• **Task**
Rewrite the lines from the start through the one containing "Tap the 机械方方", inclusive, keeping the requests. Scale every coordinate in the answers by 2.3 and round to whole numbers, with halves going up.

• **Information given**

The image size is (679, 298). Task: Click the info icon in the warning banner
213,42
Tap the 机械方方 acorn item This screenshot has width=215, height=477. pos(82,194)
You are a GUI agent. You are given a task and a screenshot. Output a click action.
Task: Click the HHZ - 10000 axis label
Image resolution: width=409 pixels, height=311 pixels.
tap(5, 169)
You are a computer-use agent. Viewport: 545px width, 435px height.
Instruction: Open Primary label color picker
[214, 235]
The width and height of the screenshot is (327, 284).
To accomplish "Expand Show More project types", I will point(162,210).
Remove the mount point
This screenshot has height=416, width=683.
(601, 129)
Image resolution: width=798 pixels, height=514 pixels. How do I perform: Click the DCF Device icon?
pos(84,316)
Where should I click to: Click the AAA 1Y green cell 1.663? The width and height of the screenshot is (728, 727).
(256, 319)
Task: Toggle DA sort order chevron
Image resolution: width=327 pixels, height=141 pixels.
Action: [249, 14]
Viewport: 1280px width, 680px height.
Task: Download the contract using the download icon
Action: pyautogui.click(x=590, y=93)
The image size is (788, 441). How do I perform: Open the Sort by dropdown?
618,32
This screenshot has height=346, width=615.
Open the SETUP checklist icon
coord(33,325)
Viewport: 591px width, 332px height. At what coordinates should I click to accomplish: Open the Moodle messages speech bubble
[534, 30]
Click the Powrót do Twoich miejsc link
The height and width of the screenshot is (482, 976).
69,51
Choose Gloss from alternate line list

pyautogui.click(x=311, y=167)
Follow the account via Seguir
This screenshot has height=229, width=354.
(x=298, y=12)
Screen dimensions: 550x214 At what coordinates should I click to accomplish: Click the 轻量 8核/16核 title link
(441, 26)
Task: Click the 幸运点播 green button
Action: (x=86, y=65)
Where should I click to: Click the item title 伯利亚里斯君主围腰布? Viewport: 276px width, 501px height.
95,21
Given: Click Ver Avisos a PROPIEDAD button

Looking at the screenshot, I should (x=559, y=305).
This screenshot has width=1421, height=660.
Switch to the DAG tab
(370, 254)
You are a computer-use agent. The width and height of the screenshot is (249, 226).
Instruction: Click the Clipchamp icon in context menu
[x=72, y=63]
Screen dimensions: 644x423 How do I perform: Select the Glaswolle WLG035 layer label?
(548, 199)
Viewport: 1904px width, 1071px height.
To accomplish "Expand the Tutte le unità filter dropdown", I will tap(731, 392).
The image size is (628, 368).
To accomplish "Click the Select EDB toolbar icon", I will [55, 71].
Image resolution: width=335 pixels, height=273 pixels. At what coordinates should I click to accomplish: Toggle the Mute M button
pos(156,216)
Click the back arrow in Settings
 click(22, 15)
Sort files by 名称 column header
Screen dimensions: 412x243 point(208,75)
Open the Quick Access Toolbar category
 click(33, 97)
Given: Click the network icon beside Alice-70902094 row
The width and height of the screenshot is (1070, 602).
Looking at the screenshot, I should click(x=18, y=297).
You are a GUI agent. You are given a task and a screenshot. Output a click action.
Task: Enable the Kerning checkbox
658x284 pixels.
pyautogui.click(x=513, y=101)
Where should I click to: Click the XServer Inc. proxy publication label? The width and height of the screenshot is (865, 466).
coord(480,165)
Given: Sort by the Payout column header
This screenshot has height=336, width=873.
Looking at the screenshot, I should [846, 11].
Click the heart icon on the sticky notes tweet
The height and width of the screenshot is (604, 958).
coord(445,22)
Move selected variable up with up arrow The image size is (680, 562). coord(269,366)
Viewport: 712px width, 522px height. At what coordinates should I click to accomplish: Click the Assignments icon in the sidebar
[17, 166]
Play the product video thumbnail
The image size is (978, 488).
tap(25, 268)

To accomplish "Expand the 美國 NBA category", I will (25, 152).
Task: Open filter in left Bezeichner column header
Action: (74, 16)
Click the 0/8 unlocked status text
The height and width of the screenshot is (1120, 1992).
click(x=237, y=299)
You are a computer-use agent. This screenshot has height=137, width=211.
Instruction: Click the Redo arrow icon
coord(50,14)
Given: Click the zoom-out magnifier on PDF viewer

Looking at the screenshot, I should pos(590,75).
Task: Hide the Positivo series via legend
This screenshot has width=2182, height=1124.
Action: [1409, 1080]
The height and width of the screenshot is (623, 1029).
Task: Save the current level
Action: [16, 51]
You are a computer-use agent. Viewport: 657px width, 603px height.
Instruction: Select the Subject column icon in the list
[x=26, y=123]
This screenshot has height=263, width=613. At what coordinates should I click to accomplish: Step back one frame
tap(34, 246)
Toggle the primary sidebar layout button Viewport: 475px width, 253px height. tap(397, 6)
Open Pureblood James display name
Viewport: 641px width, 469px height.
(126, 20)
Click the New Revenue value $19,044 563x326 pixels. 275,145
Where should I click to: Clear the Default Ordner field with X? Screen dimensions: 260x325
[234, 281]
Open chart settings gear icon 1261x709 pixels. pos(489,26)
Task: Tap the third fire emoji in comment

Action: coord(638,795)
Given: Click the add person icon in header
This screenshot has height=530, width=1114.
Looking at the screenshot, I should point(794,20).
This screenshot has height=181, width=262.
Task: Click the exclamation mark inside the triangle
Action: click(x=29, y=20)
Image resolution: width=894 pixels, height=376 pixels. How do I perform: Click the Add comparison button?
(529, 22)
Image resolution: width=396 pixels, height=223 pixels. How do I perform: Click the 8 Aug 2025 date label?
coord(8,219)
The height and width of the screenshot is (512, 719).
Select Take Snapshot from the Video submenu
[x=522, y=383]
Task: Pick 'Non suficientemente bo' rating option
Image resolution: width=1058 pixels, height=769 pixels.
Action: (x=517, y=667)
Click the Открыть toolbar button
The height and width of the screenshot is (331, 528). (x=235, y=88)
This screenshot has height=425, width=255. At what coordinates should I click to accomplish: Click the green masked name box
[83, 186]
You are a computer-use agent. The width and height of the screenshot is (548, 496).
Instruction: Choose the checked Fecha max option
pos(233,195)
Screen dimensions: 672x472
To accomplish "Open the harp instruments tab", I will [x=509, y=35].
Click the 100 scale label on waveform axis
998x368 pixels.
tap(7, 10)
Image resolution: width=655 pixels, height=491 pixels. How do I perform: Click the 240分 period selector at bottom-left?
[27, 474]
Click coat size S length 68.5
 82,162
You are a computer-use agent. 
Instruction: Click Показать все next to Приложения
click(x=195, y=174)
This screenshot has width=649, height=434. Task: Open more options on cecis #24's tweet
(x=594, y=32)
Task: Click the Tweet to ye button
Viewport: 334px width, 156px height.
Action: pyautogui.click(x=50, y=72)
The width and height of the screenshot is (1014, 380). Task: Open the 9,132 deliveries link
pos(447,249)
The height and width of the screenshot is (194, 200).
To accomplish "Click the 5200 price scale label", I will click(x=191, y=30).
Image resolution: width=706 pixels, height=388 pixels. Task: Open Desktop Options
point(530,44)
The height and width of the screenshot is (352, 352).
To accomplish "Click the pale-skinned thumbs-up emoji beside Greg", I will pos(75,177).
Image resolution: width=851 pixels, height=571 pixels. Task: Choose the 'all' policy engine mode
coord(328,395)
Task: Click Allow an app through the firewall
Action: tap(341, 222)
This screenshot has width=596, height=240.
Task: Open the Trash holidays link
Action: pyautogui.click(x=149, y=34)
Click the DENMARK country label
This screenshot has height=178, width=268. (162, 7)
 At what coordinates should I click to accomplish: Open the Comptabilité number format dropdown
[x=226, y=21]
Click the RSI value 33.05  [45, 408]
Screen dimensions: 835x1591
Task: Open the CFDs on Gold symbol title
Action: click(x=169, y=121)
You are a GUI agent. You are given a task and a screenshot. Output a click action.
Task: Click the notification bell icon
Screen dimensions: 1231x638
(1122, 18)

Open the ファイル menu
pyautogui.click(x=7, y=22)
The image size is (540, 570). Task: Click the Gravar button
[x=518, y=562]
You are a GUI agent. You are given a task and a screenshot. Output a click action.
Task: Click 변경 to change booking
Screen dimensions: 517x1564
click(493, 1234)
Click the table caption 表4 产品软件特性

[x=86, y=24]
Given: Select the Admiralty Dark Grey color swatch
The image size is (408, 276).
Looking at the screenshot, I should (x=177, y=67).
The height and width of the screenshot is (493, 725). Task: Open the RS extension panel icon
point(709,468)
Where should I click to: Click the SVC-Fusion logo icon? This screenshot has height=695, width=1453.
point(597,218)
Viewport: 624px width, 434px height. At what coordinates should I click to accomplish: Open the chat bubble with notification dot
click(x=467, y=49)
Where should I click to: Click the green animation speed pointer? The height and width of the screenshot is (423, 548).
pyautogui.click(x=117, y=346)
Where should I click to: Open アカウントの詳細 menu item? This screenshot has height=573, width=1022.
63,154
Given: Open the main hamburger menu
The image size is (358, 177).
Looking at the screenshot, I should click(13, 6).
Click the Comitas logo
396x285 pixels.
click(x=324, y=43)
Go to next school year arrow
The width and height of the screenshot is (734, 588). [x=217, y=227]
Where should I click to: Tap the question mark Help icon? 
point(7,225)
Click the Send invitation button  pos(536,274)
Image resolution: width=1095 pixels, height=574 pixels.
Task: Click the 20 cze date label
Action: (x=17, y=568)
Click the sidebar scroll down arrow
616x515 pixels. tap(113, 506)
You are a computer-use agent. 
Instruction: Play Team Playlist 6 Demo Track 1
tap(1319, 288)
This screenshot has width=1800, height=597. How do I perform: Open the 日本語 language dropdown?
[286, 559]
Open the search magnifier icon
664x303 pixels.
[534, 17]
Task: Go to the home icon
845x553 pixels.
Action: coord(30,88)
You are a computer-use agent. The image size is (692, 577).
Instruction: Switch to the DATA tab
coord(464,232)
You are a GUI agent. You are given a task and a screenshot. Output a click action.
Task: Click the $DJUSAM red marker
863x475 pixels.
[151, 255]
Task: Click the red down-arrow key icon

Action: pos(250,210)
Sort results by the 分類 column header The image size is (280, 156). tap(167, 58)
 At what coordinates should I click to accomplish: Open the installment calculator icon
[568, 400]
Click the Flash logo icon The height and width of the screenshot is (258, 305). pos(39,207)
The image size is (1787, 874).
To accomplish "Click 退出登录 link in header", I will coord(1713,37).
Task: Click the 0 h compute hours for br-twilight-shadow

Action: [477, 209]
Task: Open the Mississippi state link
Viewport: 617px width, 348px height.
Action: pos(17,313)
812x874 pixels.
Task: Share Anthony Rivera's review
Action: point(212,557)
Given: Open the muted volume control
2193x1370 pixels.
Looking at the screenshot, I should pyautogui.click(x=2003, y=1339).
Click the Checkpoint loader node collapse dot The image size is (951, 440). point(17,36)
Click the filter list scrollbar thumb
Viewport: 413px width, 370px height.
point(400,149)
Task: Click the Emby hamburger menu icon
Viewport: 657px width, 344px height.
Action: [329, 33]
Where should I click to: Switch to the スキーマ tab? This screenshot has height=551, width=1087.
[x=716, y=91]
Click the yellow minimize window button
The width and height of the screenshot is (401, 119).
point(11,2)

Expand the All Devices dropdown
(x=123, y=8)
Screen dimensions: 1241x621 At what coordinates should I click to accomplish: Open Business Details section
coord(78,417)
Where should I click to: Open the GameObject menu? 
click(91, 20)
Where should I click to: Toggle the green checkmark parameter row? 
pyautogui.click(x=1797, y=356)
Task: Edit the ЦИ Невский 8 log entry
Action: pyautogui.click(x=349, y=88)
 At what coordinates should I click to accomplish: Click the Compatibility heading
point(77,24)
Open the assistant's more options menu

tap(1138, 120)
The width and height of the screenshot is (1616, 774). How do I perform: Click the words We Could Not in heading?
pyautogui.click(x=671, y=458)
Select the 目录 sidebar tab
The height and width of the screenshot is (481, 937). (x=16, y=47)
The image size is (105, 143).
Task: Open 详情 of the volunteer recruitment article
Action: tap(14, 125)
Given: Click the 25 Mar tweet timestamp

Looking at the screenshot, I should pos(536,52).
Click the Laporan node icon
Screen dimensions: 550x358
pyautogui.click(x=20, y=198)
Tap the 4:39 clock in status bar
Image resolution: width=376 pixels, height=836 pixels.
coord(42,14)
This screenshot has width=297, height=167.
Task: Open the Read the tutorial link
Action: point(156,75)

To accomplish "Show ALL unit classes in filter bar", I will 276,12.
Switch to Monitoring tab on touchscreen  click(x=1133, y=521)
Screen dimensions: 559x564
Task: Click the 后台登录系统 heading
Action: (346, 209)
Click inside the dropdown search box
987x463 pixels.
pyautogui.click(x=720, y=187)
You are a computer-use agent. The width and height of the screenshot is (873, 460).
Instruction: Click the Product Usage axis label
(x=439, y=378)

• **Task output**
The image size is (679, 298). Task: Click the info icon in the warning banner
490,97
Tap the 机械方方 acorn item This screenshot has width=215, height=477. pos(189,446)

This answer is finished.